Wednesday 18 February 2015

Give up and Own up






Today is Ash Wednesday, the beginning of Lent. This forty-day season leading up to Easter is traditionally a time of spiritual reflection and fasting. Though few people actually fast for Lent these days, many do give up something they enjoy.

Some churches hold an Ash Wednesday service where people have the mark of the cross made in ashes on their foreheads as a sign of repentance.  It’s a ceremony that recalls the ancient practice of putting on sackcloth and ashes to acknowledge sins and to show sorrow for them.

In day-to-day life, admitting we’ve made a mistake is not always an easy thing to do. Instead we protest that ‘it wasn’t my fault,’ and we look for someone else to blame. Blaming someone else is actually something that society encourages us to do. Only the other day I was handed a leaflet that asked: ‘Have you had an accident in the last eighteen months that wasn’t your fault?’ That’s just one symptom of the so-called ‘a blame-culture’. Of course, it’s not an entirely new thing – as long as there have been people, there have been people to blame!  As the old story goes: Adam blamed Eve, Eve blamed the snake, and the snake didn’t have a leg to stand on!

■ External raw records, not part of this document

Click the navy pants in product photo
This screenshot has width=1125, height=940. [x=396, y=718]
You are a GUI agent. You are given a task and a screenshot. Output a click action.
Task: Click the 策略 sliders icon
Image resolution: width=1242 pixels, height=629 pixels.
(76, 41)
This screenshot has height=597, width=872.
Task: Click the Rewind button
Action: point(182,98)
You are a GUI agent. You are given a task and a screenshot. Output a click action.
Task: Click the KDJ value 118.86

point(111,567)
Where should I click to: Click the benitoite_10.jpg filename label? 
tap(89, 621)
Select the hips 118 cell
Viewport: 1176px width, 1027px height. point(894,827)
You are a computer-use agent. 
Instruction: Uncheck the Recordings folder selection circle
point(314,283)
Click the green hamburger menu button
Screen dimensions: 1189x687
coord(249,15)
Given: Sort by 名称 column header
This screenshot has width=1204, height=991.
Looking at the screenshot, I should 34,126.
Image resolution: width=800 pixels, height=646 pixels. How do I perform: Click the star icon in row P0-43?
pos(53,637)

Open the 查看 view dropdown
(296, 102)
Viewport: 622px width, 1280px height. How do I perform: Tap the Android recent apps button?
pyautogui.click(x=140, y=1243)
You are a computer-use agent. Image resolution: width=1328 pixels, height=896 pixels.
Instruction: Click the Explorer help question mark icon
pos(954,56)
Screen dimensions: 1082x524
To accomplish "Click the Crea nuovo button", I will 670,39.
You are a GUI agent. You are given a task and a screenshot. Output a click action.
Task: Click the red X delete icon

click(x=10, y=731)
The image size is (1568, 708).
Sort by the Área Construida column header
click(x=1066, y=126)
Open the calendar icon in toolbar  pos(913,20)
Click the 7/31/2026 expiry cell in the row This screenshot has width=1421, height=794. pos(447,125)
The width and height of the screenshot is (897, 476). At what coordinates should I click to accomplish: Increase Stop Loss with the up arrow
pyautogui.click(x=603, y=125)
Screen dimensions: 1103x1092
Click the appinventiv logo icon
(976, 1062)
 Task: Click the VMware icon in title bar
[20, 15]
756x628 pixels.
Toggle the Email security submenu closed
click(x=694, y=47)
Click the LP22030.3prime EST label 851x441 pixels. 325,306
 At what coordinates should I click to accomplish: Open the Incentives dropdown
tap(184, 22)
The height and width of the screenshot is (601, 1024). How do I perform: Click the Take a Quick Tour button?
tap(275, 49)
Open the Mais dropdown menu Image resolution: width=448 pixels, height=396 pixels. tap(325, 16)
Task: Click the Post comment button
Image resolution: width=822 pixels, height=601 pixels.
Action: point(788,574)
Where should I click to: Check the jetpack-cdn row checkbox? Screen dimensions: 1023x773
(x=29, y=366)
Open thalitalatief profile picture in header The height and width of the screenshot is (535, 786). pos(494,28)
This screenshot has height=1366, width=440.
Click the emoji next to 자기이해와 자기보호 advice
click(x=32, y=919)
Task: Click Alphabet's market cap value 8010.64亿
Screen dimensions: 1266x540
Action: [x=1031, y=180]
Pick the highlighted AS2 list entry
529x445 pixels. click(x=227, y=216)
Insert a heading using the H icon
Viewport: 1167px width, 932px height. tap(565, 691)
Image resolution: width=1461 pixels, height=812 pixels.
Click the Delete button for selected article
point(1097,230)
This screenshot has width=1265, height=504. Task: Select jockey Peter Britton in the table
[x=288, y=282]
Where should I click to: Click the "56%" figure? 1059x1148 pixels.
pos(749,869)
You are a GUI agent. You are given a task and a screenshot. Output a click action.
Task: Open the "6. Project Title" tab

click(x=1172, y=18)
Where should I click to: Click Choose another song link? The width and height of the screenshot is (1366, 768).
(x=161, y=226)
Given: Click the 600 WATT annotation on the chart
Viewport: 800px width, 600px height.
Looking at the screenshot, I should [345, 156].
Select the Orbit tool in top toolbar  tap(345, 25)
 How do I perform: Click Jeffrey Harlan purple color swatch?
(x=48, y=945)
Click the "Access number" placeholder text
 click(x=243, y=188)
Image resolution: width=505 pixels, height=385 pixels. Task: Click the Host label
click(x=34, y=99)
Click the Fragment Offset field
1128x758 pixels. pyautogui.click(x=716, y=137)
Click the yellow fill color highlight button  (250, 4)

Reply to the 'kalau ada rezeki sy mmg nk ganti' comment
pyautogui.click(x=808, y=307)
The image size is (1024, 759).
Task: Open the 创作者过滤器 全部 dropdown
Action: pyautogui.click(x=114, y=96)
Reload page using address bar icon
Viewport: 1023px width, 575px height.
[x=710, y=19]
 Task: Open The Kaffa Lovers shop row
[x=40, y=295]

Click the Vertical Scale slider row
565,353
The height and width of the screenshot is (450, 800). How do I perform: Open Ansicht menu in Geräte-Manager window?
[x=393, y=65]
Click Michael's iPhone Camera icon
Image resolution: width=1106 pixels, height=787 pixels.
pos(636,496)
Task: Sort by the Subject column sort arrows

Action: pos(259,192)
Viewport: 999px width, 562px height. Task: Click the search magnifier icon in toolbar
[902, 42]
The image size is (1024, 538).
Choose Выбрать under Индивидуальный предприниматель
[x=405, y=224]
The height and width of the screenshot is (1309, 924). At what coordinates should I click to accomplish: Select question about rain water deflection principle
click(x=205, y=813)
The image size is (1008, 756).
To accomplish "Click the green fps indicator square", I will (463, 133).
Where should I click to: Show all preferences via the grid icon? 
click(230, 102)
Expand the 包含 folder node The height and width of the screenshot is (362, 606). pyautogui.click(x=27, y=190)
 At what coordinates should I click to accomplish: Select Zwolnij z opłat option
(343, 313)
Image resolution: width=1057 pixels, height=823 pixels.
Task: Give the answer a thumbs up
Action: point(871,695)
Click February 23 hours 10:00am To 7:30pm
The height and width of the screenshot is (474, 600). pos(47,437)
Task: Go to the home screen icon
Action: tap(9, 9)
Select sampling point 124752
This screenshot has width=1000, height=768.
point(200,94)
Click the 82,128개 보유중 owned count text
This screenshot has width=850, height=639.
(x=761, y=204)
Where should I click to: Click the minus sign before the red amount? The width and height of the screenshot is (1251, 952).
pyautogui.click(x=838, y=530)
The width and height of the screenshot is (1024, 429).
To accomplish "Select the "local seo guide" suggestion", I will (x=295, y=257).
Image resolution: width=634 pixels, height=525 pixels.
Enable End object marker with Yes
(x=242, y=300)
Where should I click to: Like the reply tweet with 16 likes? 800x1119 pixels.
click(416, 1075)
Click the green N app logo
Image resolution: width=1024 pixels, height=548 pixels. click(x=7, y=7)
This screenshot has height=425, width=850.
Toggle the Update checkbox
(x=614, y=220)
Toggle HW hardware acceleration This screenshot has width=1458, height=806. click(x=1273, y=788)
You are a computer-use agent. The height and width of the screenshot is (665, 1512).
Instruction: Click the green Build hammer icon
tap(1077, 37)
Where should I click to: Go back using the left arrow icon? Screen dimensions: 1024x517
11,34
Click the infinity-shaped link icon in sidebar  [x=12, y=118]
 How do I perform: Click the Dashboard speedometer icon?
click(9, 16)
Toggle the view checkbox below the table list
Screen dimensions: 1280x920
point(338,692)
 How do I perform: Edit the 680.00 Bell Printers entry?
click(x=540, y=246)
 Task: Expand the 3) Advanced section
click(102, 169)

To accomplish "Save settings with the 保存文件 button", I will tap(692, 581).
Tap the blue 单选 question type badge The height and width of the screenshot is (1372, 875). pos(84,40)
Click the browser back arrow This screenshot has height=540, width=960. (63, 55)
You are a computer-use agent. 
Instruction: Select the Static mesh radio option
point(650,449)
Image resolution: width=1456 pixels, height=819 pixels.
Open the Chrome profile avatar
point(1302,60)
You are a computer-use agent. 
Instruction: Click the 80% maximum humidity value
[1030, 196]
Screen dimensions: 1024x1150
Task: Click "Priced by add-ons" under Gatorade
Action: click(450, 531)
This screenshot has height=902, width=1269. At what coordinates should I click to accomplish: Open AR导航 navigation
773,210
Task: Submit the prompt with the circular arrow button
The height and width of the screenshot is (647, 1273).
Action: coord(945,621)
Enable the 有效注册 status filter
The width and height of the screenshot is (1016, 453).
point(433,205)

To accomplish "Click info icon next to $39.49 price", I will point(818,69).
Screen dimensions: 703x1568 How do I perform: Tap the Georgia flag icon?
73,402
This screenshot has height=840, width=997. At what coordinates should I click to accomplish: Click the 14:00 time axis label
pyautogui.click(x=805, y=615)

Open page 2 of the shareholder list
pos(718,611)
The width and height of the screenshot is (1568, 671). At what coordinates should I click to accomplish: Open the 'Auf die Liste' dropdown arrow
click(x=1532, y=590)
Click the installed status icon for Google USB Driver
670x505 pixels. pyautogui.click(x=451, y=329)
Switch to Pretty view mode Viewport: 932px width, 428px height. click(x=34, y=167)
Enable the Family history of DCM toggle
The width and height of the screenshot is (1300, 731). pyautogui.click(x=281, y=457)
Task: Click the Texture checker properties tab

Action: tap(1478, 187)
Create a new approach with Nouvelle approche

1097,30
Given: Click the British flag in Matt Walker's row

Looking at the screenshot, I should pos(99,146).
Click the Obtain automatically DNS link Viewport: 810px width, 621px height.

Now there are times when people have a good case for blaming others. But we can’t always point the finger at someone else - sometimes we are at fault. We need to recognise that and take responsibility for our own actions – responsibility before others and before God.   

That, I think, is what Lent is about. Giving up something for Lent can be helpful, but it can also just become a re-run of our failed New Year’s resolutions. For Lent to be really meaningful we need to do more than ‘give up’ - we need to be honest enough to ‘own up’.